### Work required
Copy the items below word for word, from the line with "Viewport: 1024px width, 620px" up to and including the line with "click(1278, 863)".

### Records for processing
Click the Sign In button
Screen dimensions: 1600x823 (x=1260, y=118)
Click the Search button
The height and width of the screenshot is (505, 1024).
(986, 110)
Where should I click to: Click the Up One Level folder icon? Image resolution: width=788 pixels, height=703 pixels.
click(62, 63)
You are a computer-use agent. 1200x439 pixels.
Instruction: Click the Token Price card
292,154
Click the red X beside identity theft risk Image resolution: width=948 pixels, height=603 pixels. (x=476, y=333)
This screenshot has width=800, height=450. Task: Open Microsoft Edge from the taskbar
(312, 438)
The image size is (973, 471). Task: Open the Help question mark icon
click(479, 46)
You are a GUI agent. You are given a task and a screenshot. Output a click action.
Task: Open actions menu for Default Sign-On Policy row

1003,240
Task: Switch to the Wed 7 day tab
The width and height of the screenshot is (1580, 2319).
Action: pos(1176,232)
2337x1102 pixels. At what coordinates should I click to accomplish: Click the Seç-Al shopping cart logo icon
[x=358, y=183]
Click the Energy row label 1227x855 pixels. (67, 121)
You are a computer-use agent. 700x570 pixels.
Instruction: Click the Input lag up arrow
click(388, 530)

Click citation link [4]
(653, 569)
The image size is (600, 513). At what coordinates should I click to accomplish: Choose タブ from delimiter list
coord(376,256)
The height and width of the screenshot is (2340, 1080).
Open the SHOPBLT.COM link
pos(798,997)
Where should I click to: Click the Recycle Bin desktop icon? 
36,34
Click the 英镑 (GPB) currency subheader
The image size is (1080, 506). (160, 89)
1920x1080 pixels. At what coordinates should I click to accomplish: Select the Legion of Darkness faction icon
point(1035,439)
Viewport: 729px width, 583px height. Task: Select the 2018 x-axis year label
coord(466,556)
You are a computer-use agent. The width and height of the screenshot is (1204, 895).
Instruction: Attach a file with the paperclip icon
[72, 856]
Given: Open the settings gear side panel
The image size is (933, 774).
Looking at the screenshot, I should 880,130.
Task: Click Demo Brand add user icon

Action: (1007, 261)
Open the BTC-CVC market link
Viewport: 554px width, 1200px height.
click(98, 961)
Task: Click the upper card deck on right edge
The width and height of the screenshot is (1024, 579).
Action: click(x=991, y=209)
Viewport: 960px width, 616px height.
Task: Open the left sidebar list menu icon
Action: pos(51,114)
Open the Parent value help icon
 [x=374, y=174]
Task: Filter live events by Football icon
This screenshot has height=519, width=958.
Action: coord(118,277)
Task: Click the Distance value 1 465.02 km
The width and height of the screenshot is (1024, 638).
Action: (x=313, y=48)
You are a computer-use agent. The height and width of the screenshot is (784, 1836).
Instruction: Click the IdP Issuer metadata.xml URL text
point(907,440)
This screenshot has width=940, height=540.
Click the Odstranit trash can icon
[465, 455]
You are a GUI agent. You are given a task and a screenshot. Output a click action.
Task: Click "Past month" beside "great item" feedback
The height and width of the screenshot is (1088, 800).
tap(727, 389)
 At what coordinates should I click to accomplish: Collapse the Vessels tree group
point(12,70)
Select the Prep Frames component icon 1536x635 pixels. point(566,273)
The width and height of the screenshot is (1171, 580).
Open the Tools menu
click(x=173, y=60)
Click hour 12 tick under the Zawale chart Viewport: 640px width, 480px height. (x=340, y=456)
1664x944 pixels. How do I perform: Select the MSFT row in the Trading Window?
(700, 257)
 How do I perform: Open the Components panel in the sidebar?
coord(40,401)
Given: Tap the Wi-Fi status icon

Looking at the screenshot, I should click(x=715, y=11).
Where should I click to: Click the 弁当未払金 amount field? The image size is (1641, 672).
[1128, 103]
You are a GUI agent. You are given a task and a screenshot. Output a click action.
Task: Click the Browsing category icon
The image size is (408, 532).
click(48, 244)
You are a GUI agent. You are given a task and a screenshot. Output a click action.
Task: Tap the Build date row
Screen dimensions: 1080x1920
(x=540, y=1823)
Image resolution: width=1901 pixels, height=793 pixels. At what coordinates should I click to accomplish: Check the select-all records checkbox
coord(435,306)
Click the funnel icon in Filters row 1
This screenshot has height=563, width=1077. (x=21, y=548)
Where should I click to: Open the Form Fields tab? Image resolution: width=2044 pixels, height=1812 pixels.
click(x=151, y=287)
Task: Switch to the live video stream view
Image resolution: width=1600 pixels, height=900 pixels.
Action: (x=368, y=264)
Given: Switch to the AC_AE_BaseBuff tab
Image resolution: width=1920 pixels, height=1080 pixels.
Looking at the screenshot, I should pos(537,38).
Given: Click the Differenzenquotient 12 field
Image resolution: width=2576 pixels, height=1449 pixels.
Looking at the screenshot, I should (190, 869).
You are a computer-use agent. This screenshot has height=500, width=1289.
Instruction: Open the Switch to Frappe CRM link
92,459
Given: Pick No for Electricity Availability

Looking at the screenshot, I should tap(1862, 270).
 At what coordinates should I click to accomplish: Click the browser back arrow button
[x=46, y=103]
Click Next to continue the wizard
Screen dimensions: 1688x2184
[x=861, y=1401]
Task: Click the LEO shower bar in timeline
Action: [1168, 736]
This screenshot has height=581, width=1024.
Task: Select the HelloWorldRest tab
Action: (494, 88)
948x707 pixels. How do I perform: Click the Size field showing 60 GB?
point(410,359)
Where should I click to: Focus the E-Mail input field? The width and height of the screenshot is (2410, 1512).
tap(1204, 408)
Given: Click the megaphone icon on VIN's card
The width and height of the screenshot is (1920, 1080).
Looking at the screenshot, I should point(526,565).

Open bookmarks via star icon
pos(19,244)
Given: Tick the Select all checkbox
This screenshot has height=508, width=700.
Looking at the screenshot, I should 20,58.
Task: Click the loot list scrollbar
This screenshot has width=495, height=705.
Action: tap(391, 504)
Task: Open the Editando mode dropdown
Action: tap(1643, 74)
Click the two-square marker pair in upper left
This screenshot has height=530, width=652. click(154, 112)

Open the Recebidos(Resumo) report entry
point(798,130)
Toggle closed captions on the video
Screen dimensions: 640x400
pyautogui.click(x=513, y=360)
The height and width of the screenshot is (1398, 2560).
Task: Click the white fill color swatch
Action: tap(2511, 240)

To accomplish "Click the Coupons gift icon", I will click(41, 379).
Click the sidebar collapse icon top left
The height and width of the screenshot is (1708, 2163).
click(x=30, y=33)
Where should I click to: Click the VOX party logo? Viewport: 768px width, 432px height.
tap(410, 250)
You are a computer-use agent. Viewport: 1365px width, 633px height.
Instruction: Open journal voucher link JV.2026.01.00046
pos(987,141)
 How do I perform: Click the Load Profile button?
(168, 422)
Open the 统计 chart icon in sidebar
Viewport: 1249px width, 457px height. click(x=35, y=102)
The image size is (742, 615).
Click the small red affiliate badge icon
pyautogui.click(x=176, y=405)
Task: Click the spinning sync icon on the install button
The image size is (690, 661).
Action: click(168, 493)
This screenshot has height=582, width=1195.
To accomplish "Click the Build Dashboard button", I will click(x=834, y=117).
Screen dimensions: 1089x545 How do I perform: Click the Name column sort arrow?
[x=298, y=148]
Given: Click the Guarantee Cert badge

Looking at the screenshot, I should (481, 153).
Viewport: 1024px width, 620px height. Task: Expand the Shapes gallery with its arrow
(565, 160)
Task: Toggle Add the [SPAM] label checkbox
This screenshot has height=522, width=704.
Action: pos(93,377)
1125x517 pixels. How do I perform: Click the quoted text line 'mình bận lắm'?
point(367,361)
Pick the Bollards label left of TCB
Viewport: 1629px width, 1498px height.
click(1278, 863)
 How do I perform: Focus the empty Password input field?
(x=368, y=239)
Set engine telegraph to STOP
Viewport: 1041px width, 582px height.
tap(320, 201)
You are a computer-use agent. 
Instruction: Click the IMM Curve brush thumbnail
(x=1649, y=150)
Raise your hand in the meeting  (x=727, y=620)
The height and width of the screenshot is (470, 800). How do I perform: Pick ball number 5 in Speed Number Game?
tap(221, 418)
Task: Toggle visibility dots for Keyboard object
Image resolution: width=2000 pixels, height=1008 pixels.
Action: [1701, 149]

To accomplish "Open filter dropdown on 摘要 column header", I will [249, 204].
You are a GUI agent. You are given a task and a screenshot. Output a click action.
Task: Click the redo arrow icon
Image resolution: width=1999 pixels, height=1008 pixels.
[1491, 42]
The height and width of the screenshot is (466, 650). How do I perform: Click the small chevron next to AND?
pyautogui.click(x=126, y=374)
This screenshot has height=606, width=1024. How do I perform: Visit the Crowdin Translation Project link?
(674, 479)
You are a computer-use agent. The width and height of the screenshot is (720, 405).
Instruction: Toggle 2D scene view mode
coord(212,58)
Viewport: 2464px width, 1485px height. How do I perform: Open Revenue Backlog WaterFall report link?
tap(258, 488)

### Finished exercise
Viewport: 1024px width, 620px height. Task: Expand the Shapes gallery with its arrow
(565, 160)
Task: Toggle Add the [SPAM] label checkbox
This screenshot has height=522, width=704.
Action: pos(93,377)
1125x517 pixels. How do I perform: Click the quoted text line 'mình bận lắm'?
point(367,361)
Pick the Bollards label left of TCB
Viewport: 1629px width, 1498px height.
click(1278, 863)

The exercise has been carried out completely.